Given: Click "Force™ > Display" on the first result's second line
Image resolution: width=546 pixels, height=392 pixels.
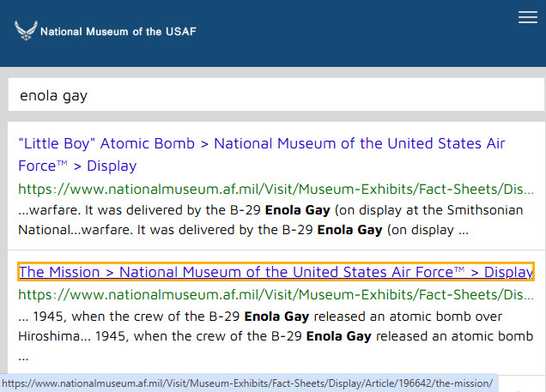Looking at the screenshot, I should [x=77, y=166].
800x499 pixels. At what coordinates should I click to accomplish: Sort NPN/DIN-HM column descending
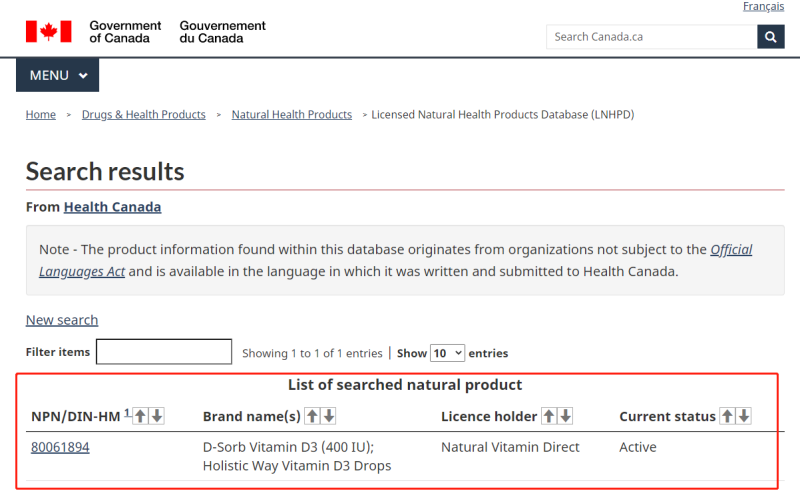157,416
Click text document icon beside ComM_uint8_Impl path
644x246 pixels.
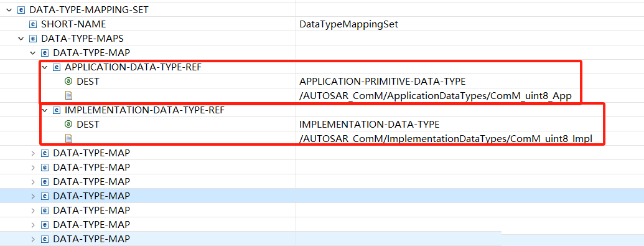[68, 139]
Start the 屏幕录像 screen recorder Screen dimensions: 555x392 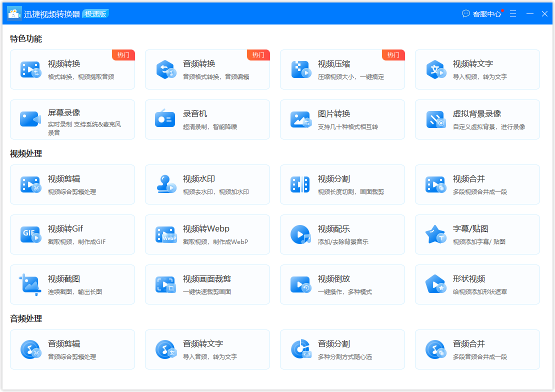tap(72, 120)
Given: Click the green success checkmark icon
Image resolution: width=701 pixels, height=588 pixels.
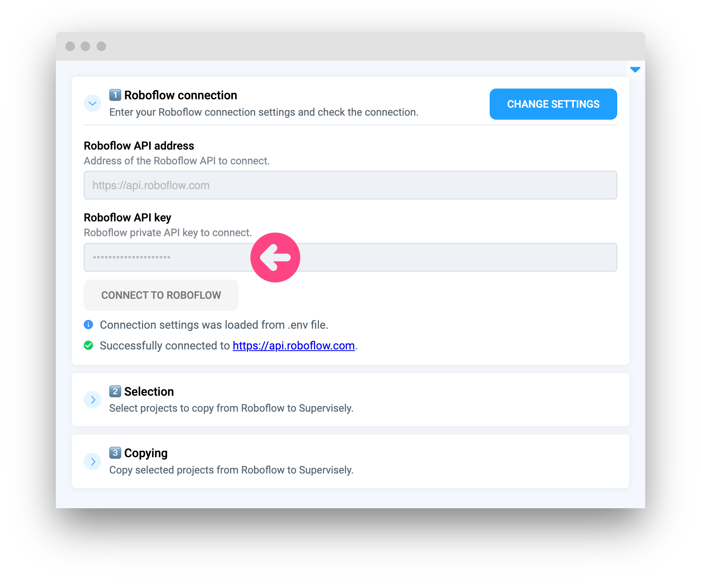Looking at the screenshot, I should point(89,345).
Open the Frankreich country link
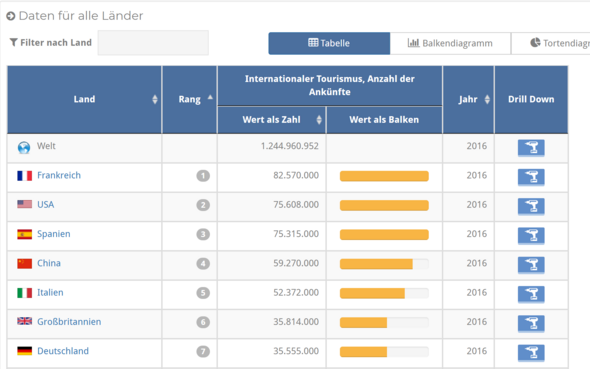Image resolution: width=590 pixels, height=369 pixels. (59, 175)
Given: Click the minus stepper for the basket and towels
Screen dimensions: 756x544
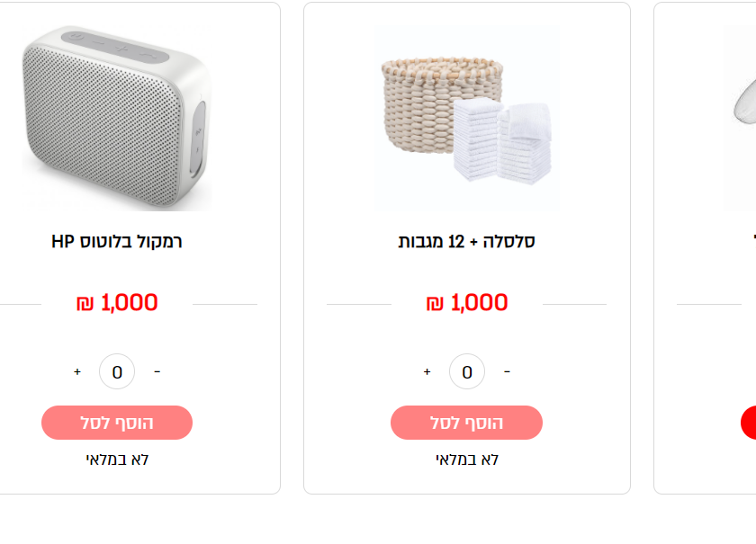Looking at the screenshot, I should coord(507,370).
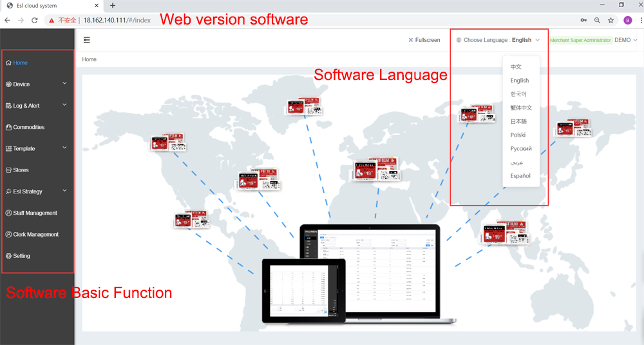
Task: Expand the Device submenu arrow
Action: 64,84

> **EXERCISE BRIEF**
List each line in the listing that contains the string "icon".

> **WRITTEN ANSWER**
Click text document icon beside ComM_uint8_Impl path
Given: Click the green success checkmark icon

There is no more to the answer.